Details on test conditions:

TEST SYSTEM
- Type: open
- Material, size, headspace, fill volume: 100 ml, normal headspace, 50 ml
- Aeration: no
- Initial cells density: 10000 cells/ml
- Control end cells density: 1705000 cells/ml

Replicates:
6 replicates of the control and limit concentration,
3 replicates of the lower test concentrations.
1 replicate of each concentration without algae.
1 or 2 replicates of each test concentration for sampling purposes

GROWTH MEDIUM
- Standard medium used: yes

OTHER TEST CONDITIONS
- Sterile test conditions: no
- Adjustment of pH: no
- Photoperiod: continuous
- Light intensity and quality: Continuously using TLD-lamps of the type ‘Cool-white’ of 30 Watt, with a light intensity within the range of 93 to 102 µE.m-2.s-1

EFFECT PARAMETERS MEASURED (with observation intervals if applicable) :
72 h NOErC, 72 h NOEyC, 72 h ErC50, 72 h EyC50

TEST CONCENTRATIONS
- Spacing factor for test concentrations: 10
- Test concentrations: control and 1.0, 10 and 100 mg/l

Reference substance (positive control):

yes

Remarks:

potassium dichromate (K2Cr2O7)

Results and discussion

Effect concentrationsopen allclose all

Details on results:

- Exponential growth in the control :yes
- Observation of abnormalities: no abnormalities observed
- Unusual cell shape: no
- Colour differences: no

Results with reference substance (positive control):

- Results with reference substance valid?
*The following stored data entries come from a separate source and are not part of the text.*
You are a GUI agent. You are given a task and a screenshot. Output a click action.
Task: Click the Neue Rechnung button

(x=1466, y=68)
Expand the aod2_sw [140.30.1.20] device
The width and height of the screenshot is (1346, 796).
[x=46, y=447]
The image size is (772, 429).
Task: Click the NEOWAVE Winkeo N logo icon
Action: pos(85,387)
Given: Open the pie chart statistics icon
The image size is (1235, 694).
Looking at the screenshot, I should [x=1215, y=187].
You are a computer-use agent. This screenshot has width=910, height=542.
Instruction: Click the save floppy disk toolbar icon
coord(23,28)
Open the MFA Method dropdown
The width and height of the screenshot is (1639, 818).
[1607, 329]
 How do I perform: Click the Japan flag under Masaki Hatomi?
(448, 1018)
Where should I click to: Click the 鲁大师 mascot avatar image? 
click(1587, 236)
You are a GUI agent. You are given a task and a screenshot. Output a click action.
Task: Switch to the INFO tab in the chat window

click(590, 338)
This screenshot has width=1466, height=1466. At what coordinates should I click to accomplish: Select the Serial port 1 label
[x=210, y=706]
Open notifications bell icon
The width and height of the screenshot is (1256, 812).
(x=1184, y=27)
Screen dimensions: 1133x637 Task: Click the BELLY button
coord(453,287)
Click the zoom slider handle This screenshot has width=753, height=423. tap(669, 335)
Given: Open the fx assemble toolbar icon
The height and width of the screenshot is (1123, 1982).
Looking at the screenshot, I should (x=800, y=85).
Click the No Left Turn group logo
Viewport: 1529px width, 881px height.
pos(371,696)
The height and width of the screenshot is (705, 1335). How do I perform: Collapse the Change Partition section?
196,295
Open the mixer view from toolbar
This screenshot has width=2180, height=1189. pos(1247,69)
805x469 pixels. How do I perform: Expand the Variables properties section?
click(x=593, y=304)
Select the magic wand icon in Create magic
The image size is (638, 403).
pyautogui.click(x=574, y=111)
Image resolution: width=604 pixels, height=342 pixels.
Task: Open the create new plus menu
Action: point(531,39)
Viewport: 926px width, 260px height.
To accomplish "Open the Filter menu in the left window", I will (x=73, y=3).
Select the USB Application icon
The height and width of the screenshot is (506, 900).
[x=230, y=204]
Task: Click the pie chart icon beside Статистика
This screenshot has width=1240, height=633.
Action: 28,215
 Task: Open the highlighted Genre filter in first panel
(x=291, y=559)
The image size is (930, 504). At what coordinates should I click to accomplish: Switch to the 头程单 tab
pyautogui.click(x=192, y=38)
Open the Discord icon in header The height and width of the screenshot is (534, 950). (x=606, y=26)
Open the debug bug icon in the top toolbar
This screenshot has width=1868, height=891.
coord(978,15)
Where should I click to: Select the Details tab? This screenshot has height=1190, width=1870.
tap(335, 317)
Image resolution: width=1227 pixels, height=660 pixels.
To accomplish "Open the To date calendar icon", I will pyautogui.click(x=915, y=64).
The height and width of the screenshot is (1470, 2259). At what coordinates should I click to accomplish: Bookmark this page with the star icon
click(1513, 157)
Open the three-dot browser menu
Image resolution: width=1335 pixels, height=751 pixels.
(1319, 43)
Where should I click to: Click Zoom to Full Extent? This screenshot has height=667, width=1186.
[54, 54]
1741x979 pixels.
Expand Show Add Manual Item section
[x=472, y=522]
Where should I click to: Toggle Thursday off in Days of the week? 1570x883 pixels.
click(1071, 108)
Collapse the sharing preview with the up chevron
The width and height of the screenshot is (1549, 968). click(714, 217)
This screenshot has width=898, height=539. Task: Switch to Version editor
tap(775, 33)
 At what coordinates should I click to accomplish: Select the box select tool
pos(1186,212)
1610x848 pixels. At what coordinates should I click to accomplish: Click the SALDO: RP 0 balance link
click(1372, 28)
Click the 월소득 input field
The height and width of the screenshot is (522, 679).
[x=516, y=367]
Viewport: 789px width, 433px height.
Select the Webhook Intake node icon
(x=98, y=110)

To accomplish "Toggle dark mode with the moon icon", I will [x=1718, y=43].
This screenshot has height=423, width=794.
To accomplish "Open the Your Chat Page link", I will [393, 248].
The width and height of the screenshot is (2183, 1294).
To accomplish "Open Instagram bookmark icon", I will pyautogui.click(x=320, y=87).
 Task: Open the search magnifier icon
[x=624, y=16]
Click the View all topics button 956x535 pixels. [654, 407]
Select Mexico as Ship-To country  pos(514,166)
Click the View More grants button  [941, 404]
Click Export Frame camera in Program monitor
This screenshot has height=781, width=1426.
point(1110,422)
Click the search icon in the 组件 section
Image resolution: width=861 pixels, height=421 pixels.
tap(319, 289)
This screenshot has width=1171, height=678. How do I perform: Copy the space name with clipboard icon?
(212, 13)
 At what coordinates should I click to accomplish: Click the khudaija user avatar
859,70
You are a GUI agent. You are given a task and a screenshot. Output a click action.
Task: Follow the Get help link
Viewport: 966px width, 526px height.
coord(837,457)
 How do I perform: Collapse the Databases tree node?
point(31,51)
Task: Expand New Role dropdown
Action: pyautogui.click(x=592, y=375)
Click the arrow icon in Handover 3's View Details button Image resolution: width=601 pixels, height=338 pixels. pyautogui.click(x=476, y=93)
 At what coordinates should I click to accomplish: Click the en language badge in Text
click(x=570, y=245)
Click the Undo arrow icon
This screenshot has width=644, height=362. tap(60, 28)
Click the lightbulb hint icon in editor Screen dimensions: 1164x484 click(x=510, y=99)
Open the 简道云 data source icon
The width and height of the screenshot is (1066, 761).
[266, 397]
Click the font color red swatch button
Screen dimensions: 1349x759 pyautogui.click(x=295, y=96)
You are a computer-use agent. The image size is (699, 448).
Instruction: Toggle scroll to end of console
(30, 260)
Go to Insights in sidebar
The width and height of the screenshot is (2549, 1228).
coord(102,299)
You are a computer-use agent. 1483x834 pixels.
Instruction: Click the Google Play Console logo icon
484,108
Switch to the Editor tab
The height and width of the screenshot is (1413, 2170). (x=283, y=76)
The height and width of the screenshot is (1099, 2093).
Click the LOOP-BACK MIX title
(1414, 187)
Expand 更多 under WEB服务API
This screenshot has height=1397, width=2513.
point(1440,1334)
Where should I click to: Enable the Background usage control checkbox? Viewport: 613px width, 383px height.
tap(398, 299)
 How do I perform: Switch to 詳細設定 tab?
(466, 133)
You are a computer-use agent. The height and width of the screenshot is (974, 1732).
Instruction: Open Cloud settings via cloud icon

Yes
- EC50: The EC50 for growth rate reduction (ERC50: 0-72h) was 0.97 mg/l with a 95% confidence interval ranging from 0.62 to 1.5 mg/l. The historical ranges for growth rate reduction lie between 0.82 and 2.3 mg/l. Hence, the ERC50: 0-72h for the algal culture tested corresponds with this range.

Reported statistics and error estimates:

For determination of the NOEC and the EC50 the approaches recommended in the OECD guideline 201 were used. An effect was considered to be significant if statistical analysis of the data obtained for the test concentrations compared with those obtained in the negative control revealed significant reduction of growth rate or inhibition of yield (ANOVA, Bonferroni t-test, TOXSTAT Release 3.5, 1996, D.D. Gulley, A.M. Boelter, H.L. Bergman).

Statistical analysis of the data on growth rate was not needed as the effects recorded were not significant (<10%).

No EC50-values could be calculated because the test substance proved to be non-toxic (EC50 > maximum concentration tested).

Any other information on results incl. tables

none

Applicant's summary and conclusion

Validity criteria fulfilled:

yes

Conclusions:

No reduction of growth rate or inhibition of yield was recorded at any of the concentrations of Amiloride Compound 6 tested.

The EC50 for growth rate reduction (72h-ERC50) and yield inhibition (72h-EYC50) was beyond the range tested, i.e. exceeded a TWA concentration of 87 mg/l.

The 72h-NOEC for both growth rate reduction and yield inhibition was 87 mg/l.